Bubble propagation on a rail: a concept for sorting bubbles by size

TL;DR

This paper introduces a passive, rail-based method for sorting bubbles by size in two-phase flows, demonstrating experimental and theoretical insights into size-dependent bubble propagation.

Contribution

The study presents a novel passive sorting technique using a rail in a channel, supported by experimental results and a depth-averaged theoretical model.

Findings

Bubbles of specific sizes can be stably transported over the rail.

Flow rate and rail width control the size band of stable bubbles.

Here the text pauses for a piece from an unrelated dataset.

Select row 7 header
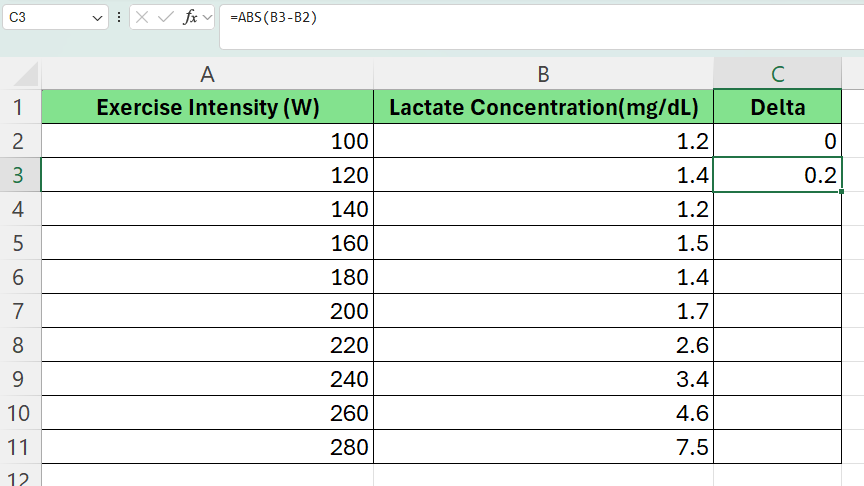The width and height of the screenshot is (864, 486). 20,311
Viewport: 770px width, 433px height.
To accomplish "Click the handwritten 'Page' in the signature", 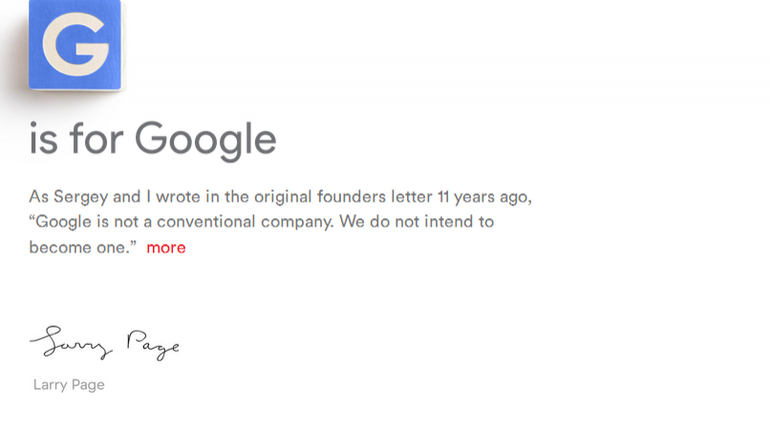I will tap(152, 344).
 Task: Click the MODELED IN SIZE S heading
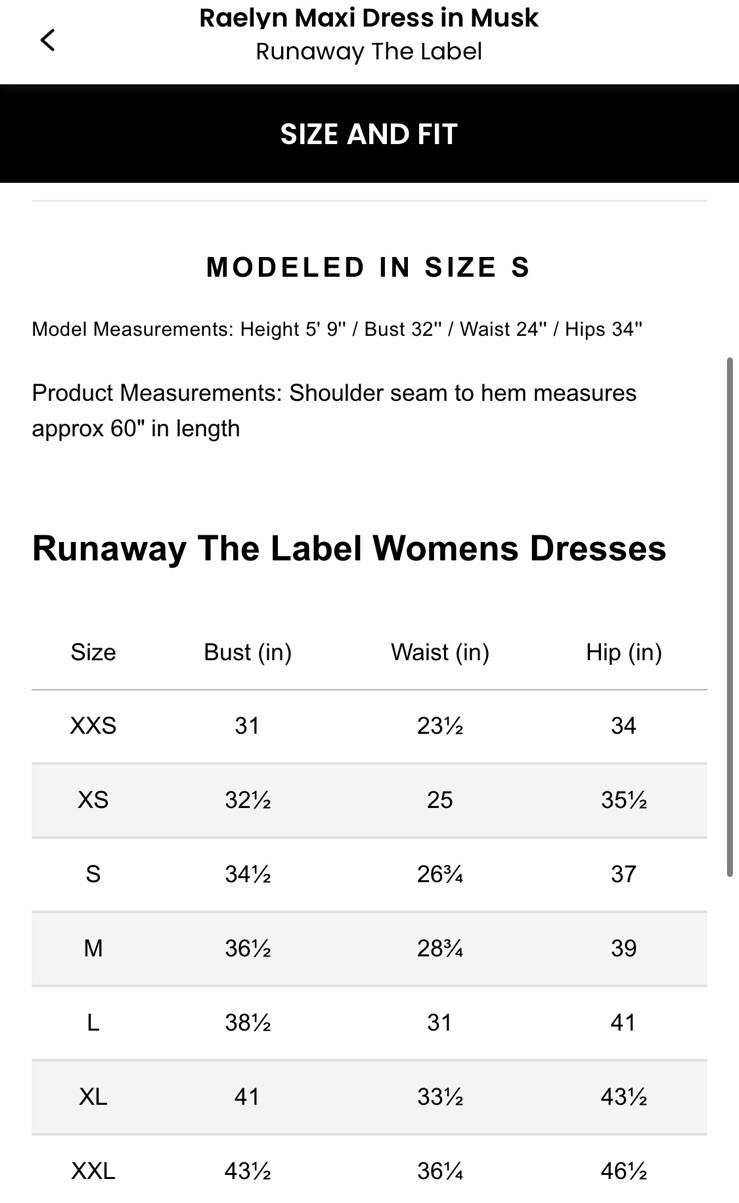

Theoretical analysis aligns qualitatively with experimental observations.

Abstract

We demonstrate experimentally that the introduction of a rail, a small height constriction, within the cross-section of a rectangular channel could be used as a robust passive sorting device in two-phase fluid flows. Single air bubbles carried within silicone oil are generally transported on one side of the rail. However, for flow rates marginally larger than a critical value, a narrow band of bubble sizes can propagate (stably) over the rail, while bubbles of other sizes segregate to the side of the rail. The width of this band of bubble sizes increases with flow rate and the size of the most stable bubble can be tuned by varying the rail width. We present a complementary theoretical analysis based on a depth-averaged theory, which is in qualitative agreement with the experiments. The theoretical study reveals that the mechanism relies on a non-trivial interaction between capillary and viscous forces that is fully dynamic, rather than being a simple modification of capillary static solutions.